There were things I wanted to say, but didn't.
And after a few minutes of niceties were swapped, and a few awkward hand and body brushes, we both knew it was time to call it a night.

"Are you parked in the lot?" He asked.
"I walked. I'm not far. But I'm taking a cab back."

He paused for a minute. He wanted to say something I could tell, but he didn't.

"I'll wait with you until it comes." He finally said, nodding his head.

"No that's ok," I assured. "I had a wonderful, amazing time. More than I could have asked for. I mean it. Thank you. Please don't wait."

"I can't leave you here." He said.

"No, I promise I'll be fine." I said again.

"No.
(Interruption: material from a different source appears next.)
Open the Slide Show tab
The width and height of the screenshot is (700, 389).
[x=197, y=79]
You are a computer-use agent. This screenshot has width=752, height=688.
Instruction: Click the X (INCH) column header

I mean I'm not allowed to just leave you here." He said.

Oh. Right.

I called a cab. While I was talking to the cab company operator my date looked at me, flashing that amazing smile.

When I hung up the phone. My date and were face to face again, in the parking lot, in the florescent gleem of the valet booth, him looking down at me, me looking up at him, in that awkward silence.

"Can I kiss you?" He asked.



I could write 100 pages about my date. I'm still living every nuance, every minute, looking at my flowers now in a vase of water. But when my cab arrived, when it was time to go our separate ways, I said to my date, "I don't know what the next few months will bring but if I'm able to, and the moon and stars align, can I request to see you again?"

And in my date's gentlemanly dashing way, he replied it would be his pleasure.

Maybe I'll see him again. Maybe I won't.

But that's how adventures go!

 

The following is dedicated to my friends in Vegas.

Commodore Norrington: "You are without doubt the worst pirate I've ever heard of."

Jack Sparrow: "But you have heard of me."